Background: The spinal menings have previously been shown to contain catechol-o-methyl transferase (COMT), the enzyme that metabolizes epinephrine to the inactive metabolite metanephrine. The authors of this study aimed to quantitate the metabolism of epinephrine traversing the spinal meninges and to determine if that metabolism could be inhibited. In addition, they tried to determine the meningeal permeability of epinephrine.
Methods: Macca nemestrina spinal meninges were mounted in a diffusion cell and epinephrine was added to the donor reservoir at time 0. Three hundred minutes later, all buffer in the recipient reservoir was collected and analyzed for epinephrine metabolites. The experiments were conducted with either ascorbic acid (1 mM) or sodium metabisulfite (5.3 mM) added as antioxidants.

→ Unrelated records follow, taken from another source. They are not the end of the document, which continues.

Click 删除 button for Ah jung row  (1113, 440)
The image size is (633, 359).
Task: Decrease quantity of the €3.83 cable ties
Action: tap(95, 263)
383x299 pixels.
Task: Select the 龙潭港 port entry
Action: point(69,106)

Results: In the presence of sodium metabisulfite, 60 +/- 6% of the epinephrine traversing the meningeal specimens was metabolized by COMT. In contrast, in the presence of ascorbic acid, less than 3% of the epinephrine traversing the spinal meninges was metabolized by COMT (P = 0.0001). The meningeal permeability coefficient for epinephrine was 0.38 +/- 0.08 cm/min x 10(-3).
Conclusions: Epinephrine permeability through the spinal meninges is low, and meningeal COMT markedly reduces the bioavailability of what little epinephrine can traverse the meninges. However, a clinically relevant concentration of ascorbic acid, a competitive inhibitor of COMT, almost completely blocks epinephrine metabolism and increases the bioavailability of epinephrine.